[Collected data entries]
Segment Open

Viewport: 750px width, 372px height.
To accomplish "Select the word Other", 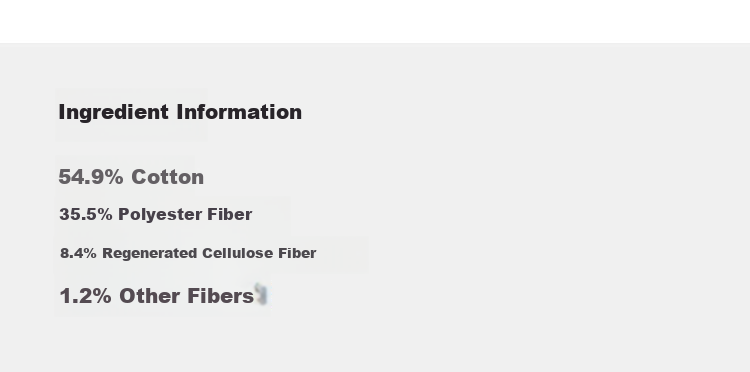I will coord(150,296).
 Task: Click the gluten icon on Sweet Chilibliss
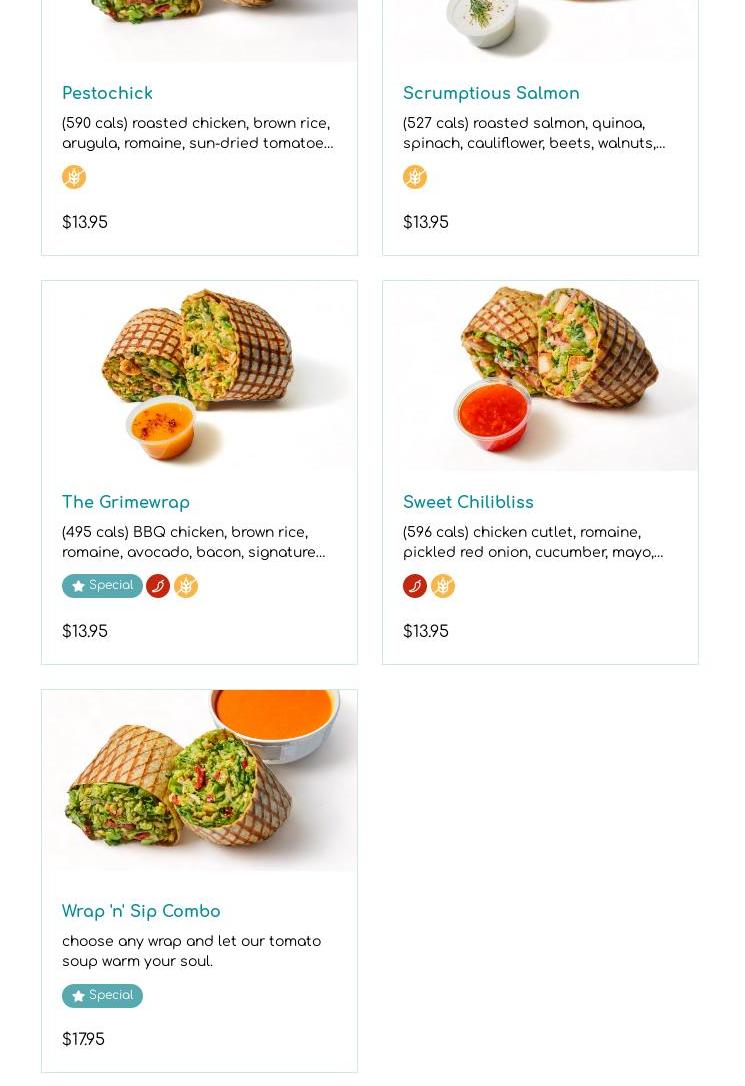(443, 586)
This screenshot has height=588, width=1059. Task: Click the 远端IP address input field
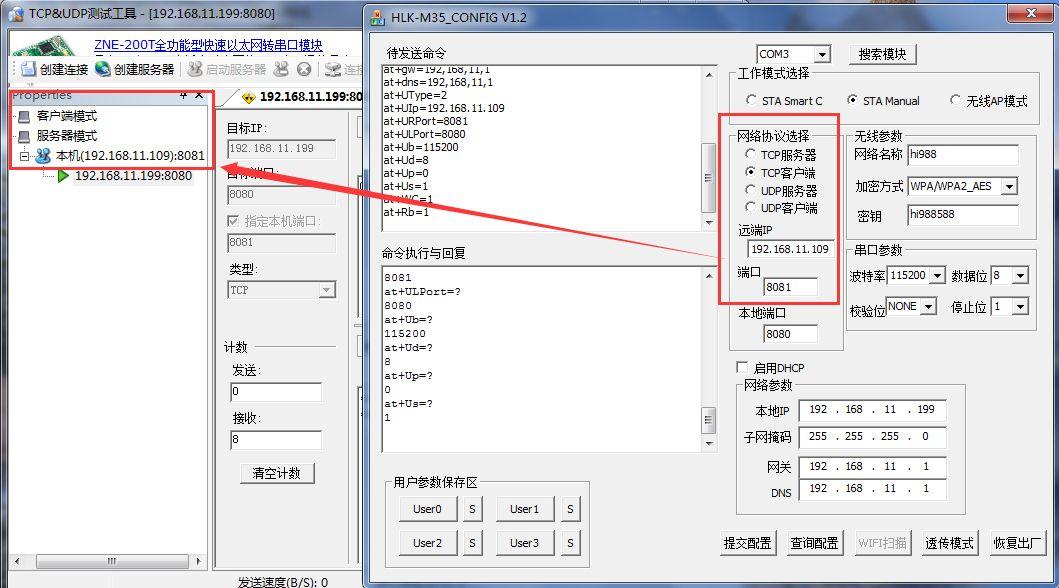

Segment Closed

TRY IT: Transcribe exactly the lines that go from the one holding "Task: Click the gluten" through the last line of the entries, both included, and nothing besides them. Do not include any pictures.

EXPECTED ANSWER:
 Task: Click the gluten icon on Sweet Chilibliss
(443, 586)
This screenshot has height=588, width=1059. Task: Click the 远端IP address input field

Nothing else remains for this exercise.